はじめに ― 博物館は「アイデンティティ」をどう形成するか?
博物館は、社会において単なる資料や文化財の収蔵・展示を行う場所ではなく、時代や地域の「意味」を構築し、社会的な価値観や記憶を未来へ伝える重要な機関です。現代においては、「博物館 アイデンティティ」というテーマが、かつてないほど注目されています。なぜなら、グローバル化による多文化社会の進展や、ナショナリズムの再燃、さらにはデジタル化といった急速な社会変動のなかで、「アイデンティティ」が誰にとっても切実な課題となりつつあるためです。こうした変化を背景に、博物館が「誰の物語を」「どのような形で」「どのような価値観のもとで」社会に示すのかという根源的な問いが改めて問われています。
博物館のアイデンティティとは、単にその施設やコレクションが持つ伝統的なイメージだけではありません。国民的アイデンティティやナショナル・ナラティブの表象装置として、国家や地域の歴史的物語を再構成し、記憶の共有や帰属意識の形成に寄与してきた側面があります(McLean, 1998)。一方で、現代の博物館は、社会的包摂や多様性、社会的弱者の声の可視化といった新たな社会的課題に応える役割も担っています。たとえば、コミュニティ・ミュージアムや参加型展示、地域連携プロジェクトを通じて、多様な来館者が自らのアイデンティティを再発見し、社会的なつながりを深める機会を提供するようになっています(Newman & McLean, 2006)。

* [提示された一覧]
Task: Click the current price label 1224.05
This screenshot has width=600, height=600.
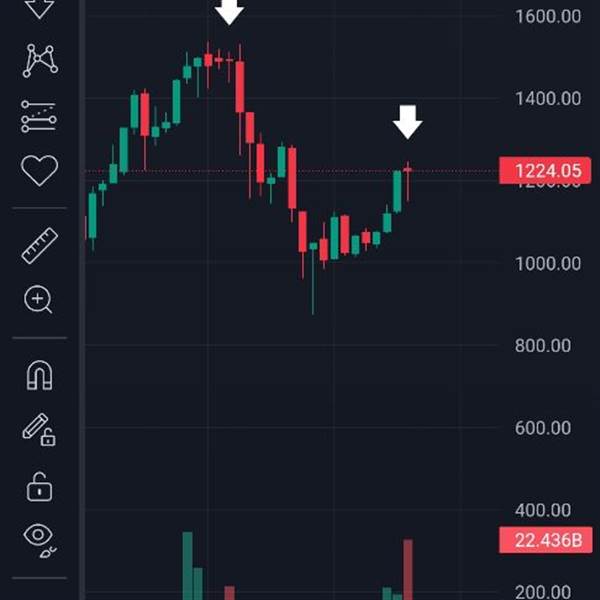Action: tap(545, 171)
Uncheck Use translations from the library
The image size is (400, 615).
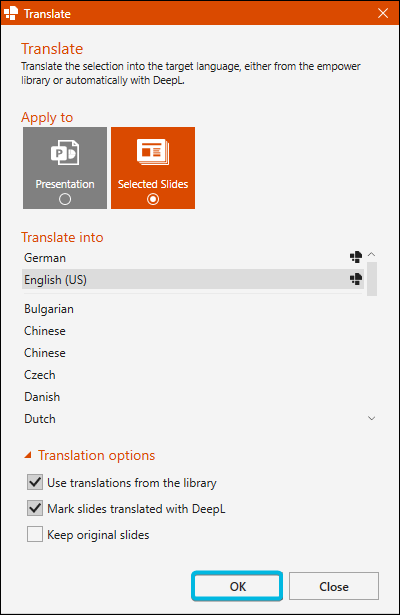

* [取り組む内容]
1. 次の(a)〜(c)の記述は本文の内容と合っていますか。それぞれ「はい」か「いいえ」で答え、判断の根拠となる本文の語句をそのまま引用してください。
(a) 博物館は資料や文化財の収蔵・展示のみを行う場所である。
(b) 博物館には、国家や地域の歴史的物語を再構成してきた側面がある。
(c) 参加型展示は、来館者が自らのアイデンティティを再発見する機会を提供する取り組みの一つとして挙げられている。
2. 一覧のうち、「Uncheck Use translations from the library」を含む行から一覧の末尾までを、両端を含めて一字一句そのまま書き写してください。画像は答えに含めないでください。
この一覧は本文の内容とは関係がありません。

* [問題の解答]
1.
(a) いいえ。「単なる資料や文化財の収蔵・展示を行う場所ではなく」
(b) はい。「国家や地域の歴史的物語を再構成し、記憶の共有や帰属意識の形成に寄与してきた側面があります」
(c) はい。「コミュニティ・ミュージアムや参加型展示、地域連携プロジェクトを通じて、多様な来館者が自らのアイデンティティを再発見し」

2.
Uncheck Use translations from the library
The image size is (400, 615).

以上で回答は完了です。